O Exército Brasileiro confirmou a atuação de grupos dissidentes das Forças Armadas Revolucionárias da Colômbia (Farc) na região de fronteira com o Brasil, no Amazonas. A instituição intensificou o monitoramento e as patrulhas na área após denúncias de moradores da Terra Indígena Alto Rio Negro sobre a circulação de homens armados.
Relatos de residentes locais indicam que os grupos armados restringem o acesso a certas áreas e constroem estruturas clandestinas. Em resposta, o Comando Militar da Amazônia (CMA) e os Pelotões Especiais de Fronteira mantêm vigilância constante por meio de reconhecimentos e patrulhas terrestres e fluviais.

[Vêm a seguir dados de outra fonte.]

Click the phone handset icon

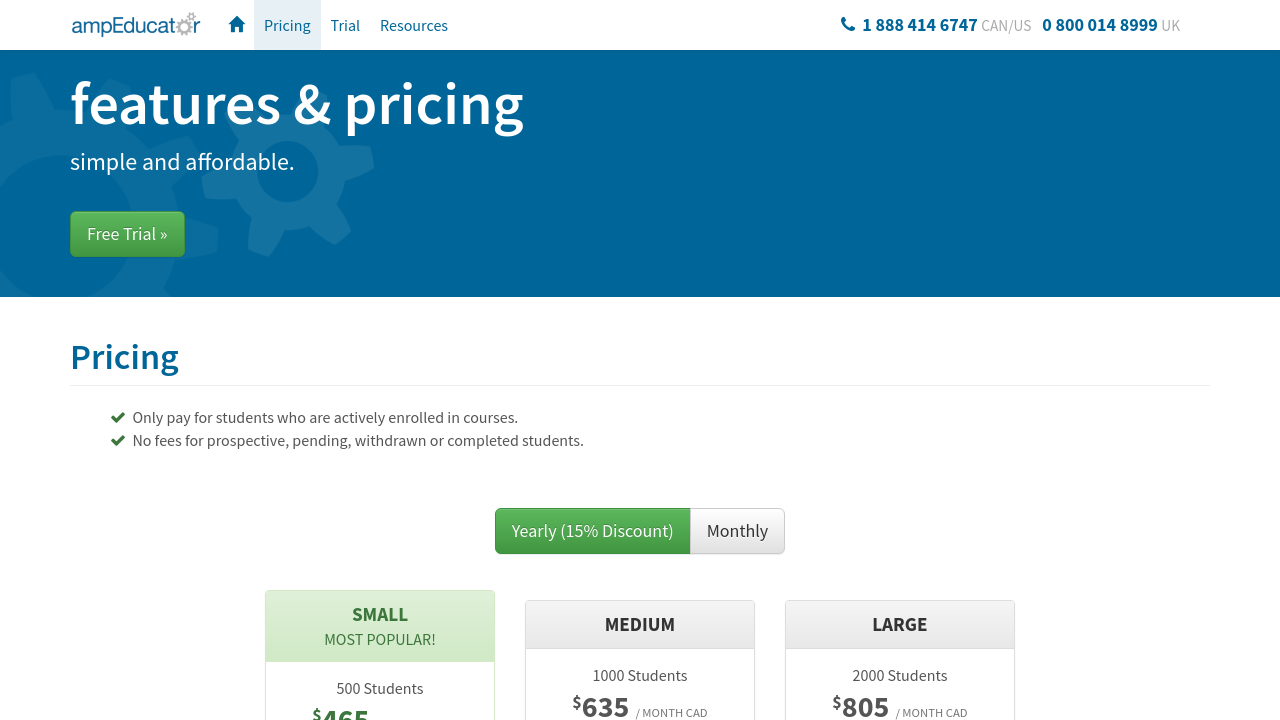coord(848,25)
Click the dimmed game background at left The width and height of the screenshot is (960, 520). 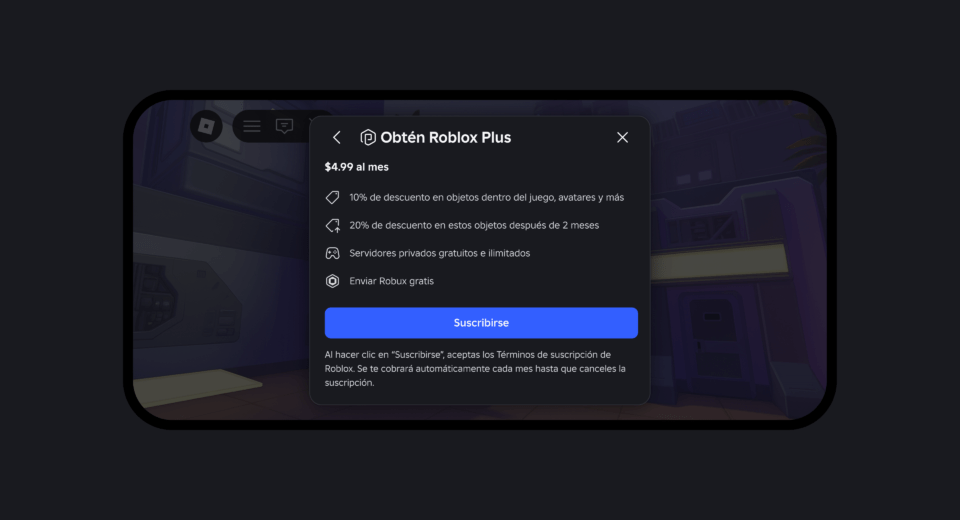(x=220, y=276)
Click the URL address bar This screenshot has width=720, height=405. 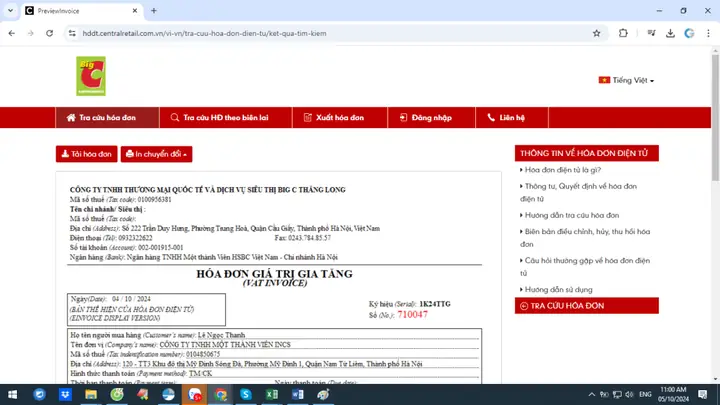(x=333, y=33)
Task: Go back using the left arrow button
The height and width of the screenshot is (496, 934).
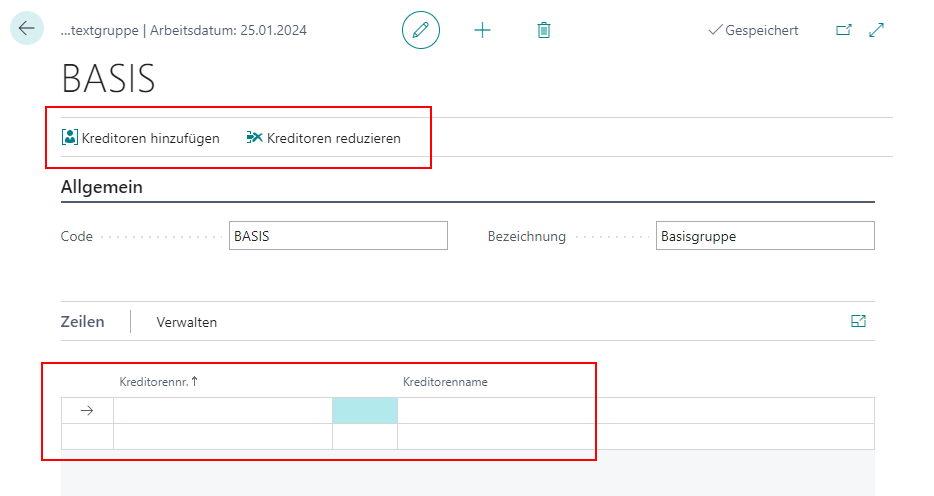Action: (26, 29)
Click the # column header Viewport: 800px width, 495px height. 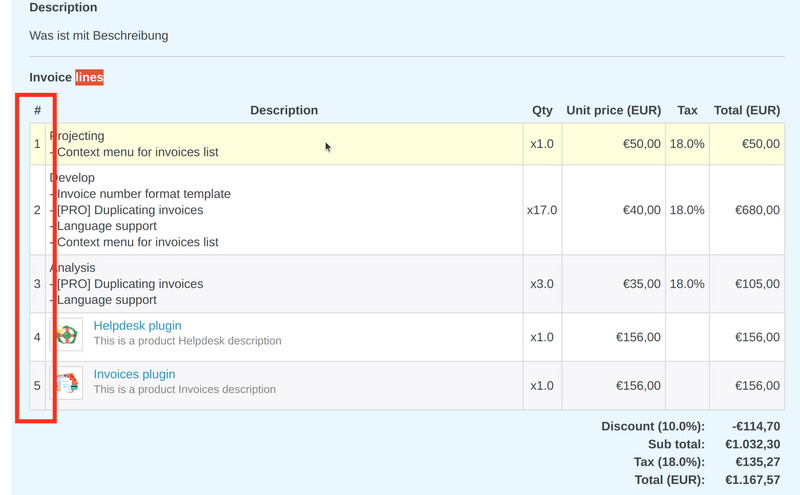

Entre os dias 23 e 31 de agosto, a 2ª Brigada de Infantaria de Selva, subordinada ao CMA, realizou ações de patrulhamento na Faixa de Fronteira. As atividades integram a Operação Jaguaretê, que visa combater crimes ambientais e transfronteiriços do noroeste do Amazonas até a fronteira sul do Mato Grosso do Sul.

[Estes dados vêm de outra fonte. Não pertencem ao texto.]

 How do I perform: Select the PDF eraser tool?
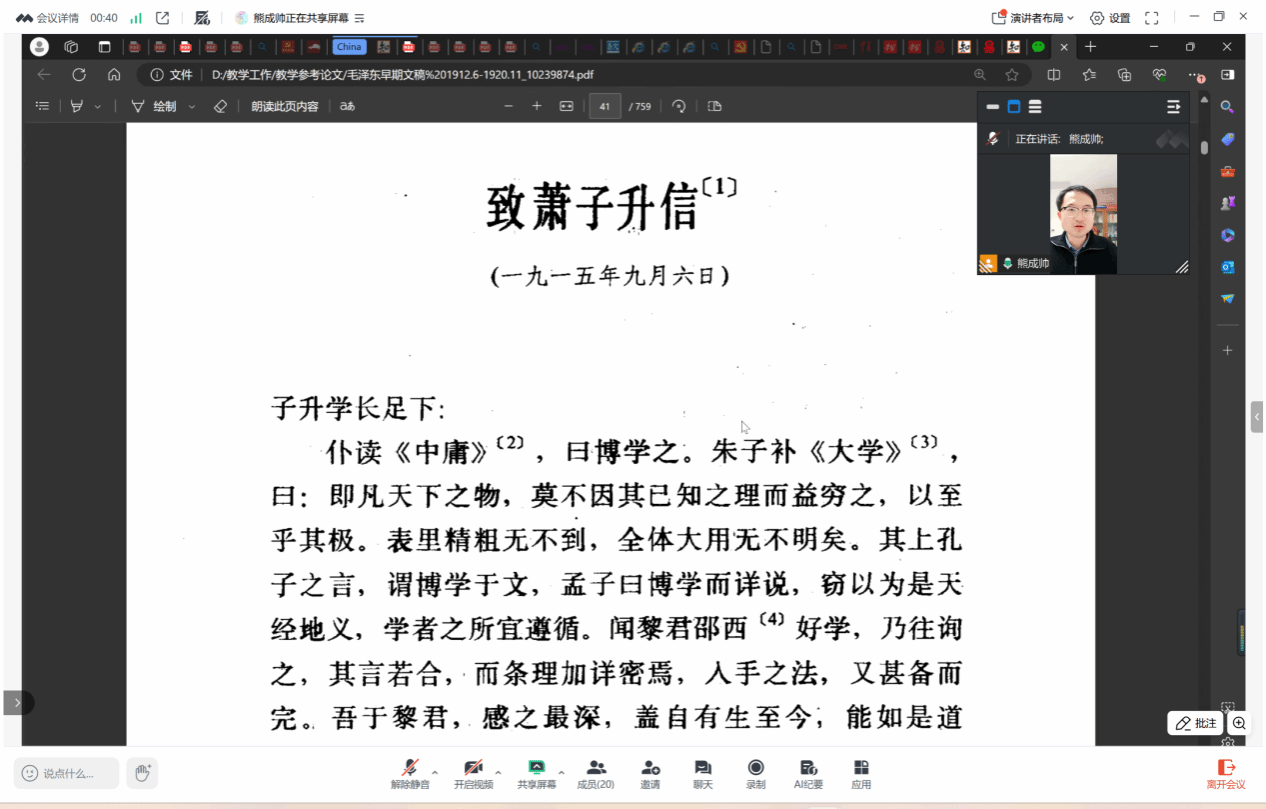point(220,106)
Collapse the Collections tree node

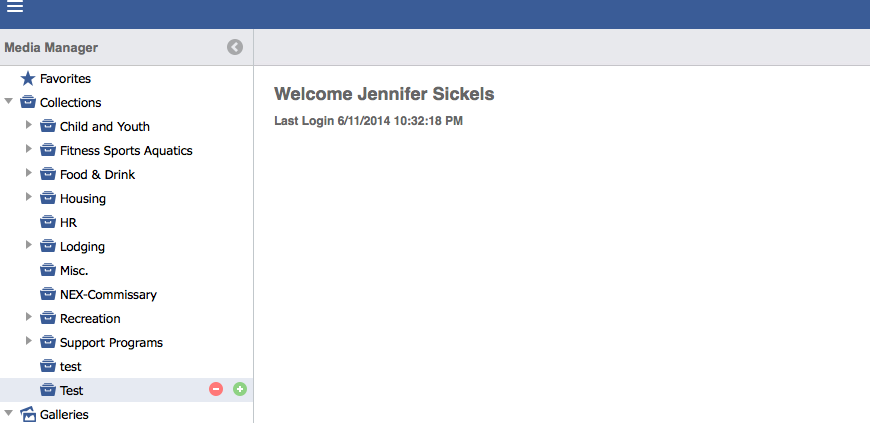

Durante as incursões, as tropas visitaram as comunidades de São Joaquim, Trovão, Guadalupe e São Felipe, situadas na área de Igarapé Castanho, próximo à divisa com a Colômbia. O Exército constatou a passagem de estrangeiros por essas localidades e dificuldades de navegação na região.
Não houve contato direto entre os militares e os grupos armados. Moradores informaram que os forasteiros se movimentam em pequenos grupos de até cinco pessoas, buscando apoio logístico, principalmente alimentos, mas não foi possível confirmar a origem ou o efetivo total dos indivíduos.
O Comando Militar da Amazônia afirmou que manterá a intensificação da Operação Jaguaretê para preservar a soberania e a inviolabilidade do território nacional, além de garantir a segurança dos cidadãos brasileiros. A unidade militar informou que mantém coordenação com órgãos de segurança pública e fiscalização em São Gabriel da Cachoeira.